エッセーや軽い読み物、SFやファンタジーなどの海外もの、科学系教養書など、少し趣味の偏った読書日記です。

かなりいいかげんな略歴

2024-09-20 15:47:01 | 読書ブログ
かなりいいかげんな略歴(佐藤正午/岩波現代文庫)

この人の作品は、2021年11月に『小説の読み書き』を紹介して以来。

「エッセイ・コレクションⅠ」とあり、これまでのエッセイを3冊にまとめて出版する企画の1冊目、のようだ。

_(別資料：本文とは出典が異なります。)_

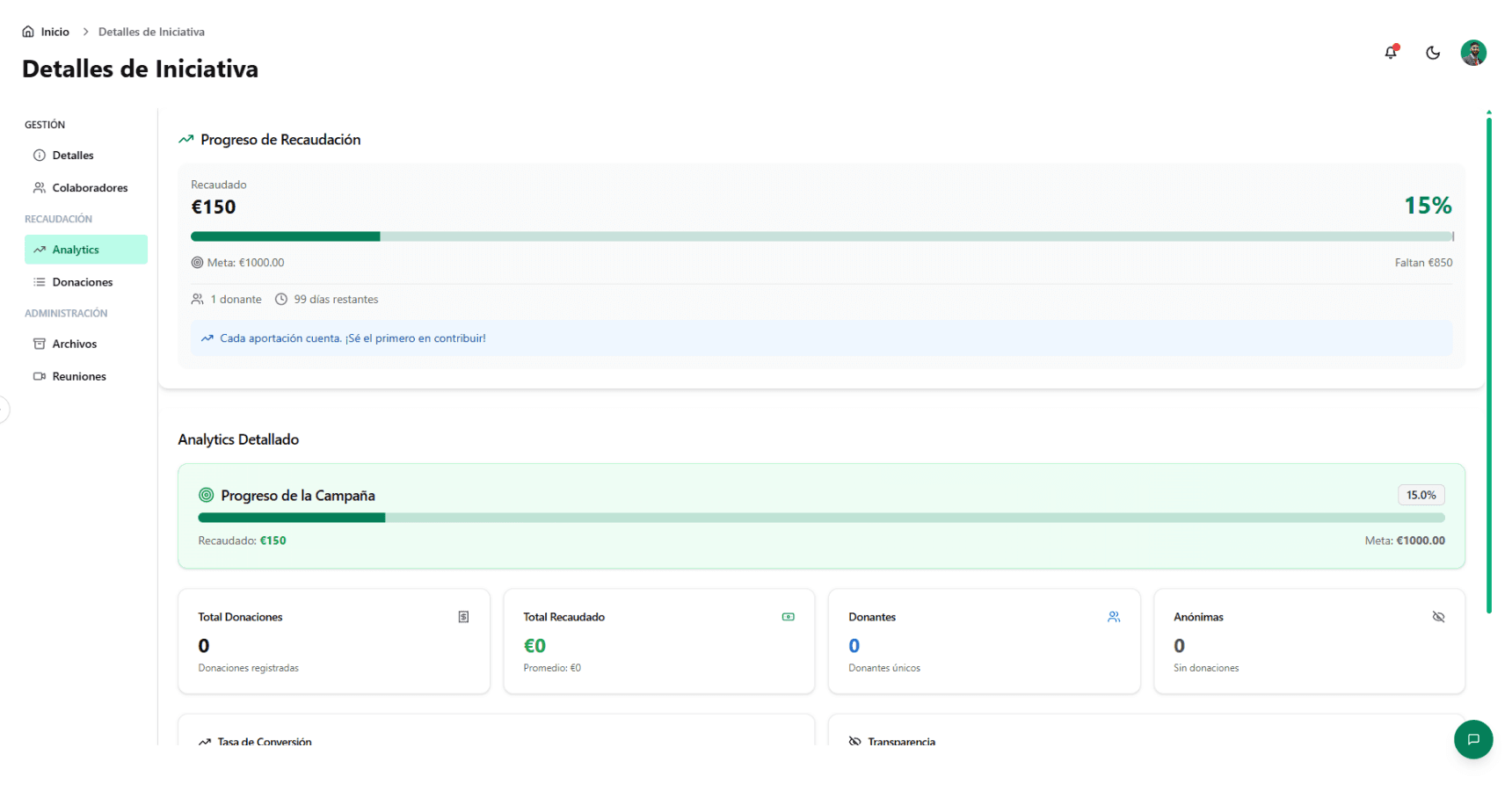The image size is (1512, 791).
Task: Open Donaciones list
Action: point(83,282)
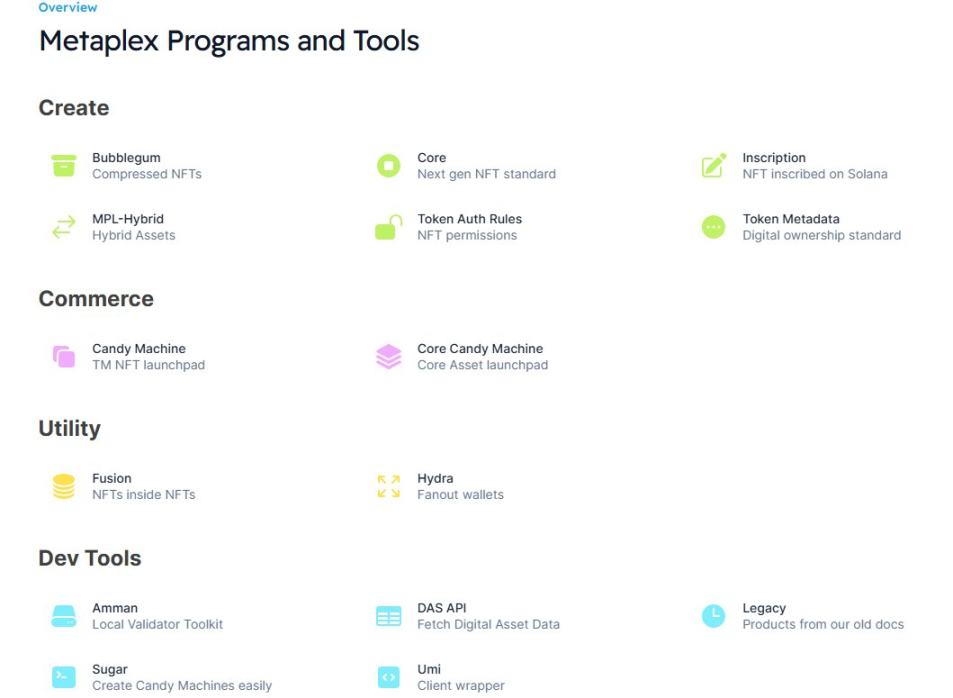953x698 pixels.
Task: Click the Fusion yellow coin stack icon
Action: point(63,487)
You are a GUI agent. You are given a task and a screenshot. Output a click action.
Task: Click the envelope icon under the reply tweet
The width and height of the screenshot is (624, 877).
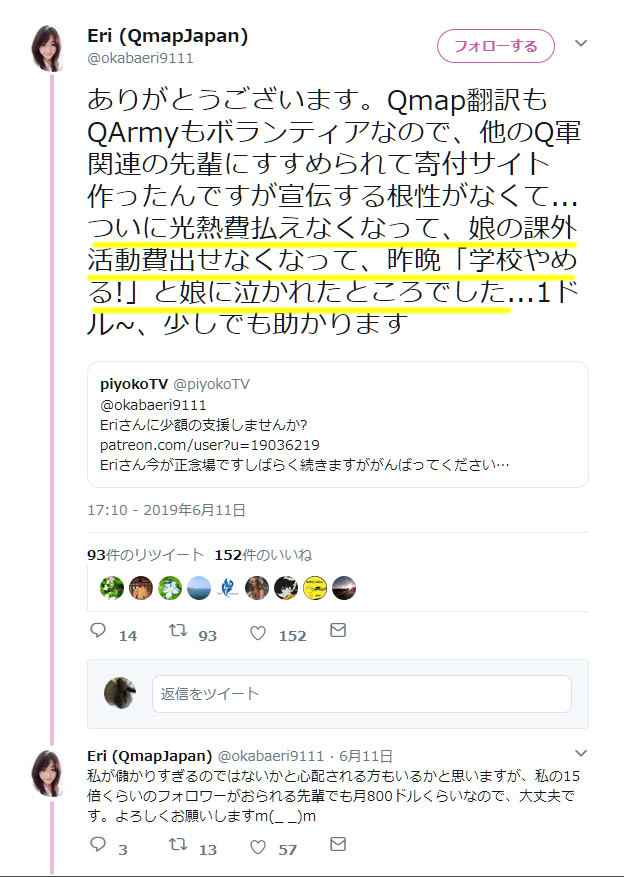click(338, 844)
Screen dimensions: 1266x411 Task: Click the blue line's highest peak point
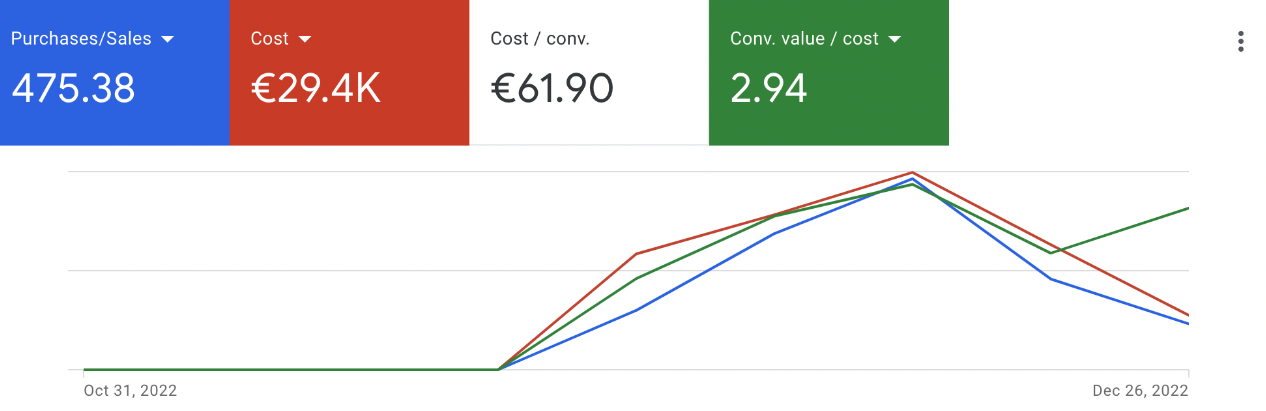click(913, 179)
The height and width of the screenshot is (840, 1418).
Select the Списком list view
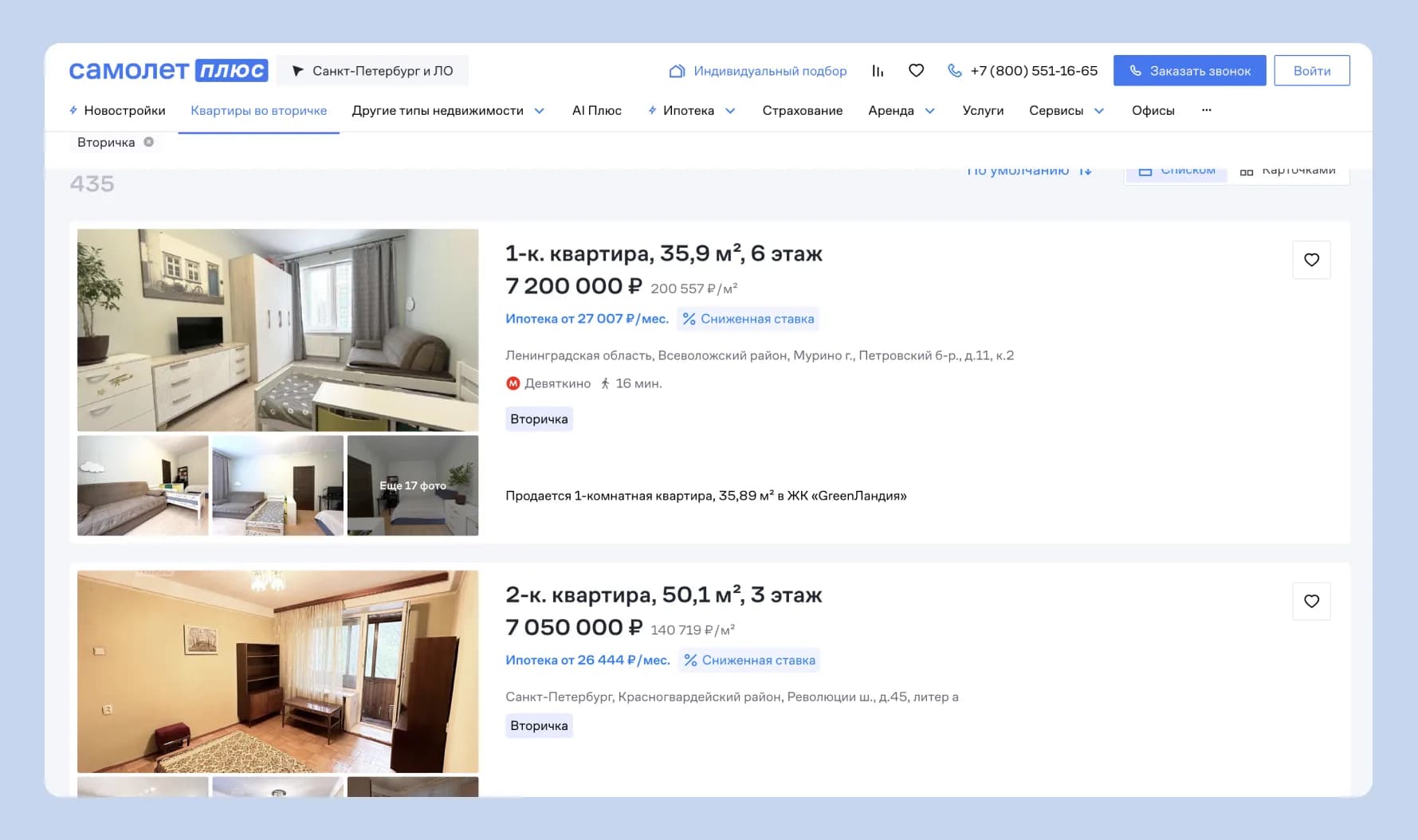(x=1177, y=171)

という訳で、本作には、発売後、短期間で消えた初エッセイ集『私の犬まで愛してほしい』(もちろん未読)が、ほぼまるまる収められている、とのこと。

いくつかの感想。

『ありのすさび』、『象を洗う』、『豚を盗む』を読んだのがいつだったか、ブログ以前の読書日記を調べても確認できなかったが、今でも、強く印象に残ったエッセイといえば、この3作品を思い出す。その面白さを、久しぶりに味わうことができた。

デビュー直後から数年間のエッセイだから、若さゆえの未熟、気負い、勢いを感じる作品もあるが、それも含めて、この作者らしい味わいのある文章だった。

エッセイだって、所詮はフィクションだ、という開き直り。

もうひとつ、この作者に覚える共感には、年齢が近い、つまり生きてきた時代が重なる、という要因もあるのかもしれない。生徒に平気で暴力をふるう教師。まともに授業なんて受けていられない大学生活。などなど。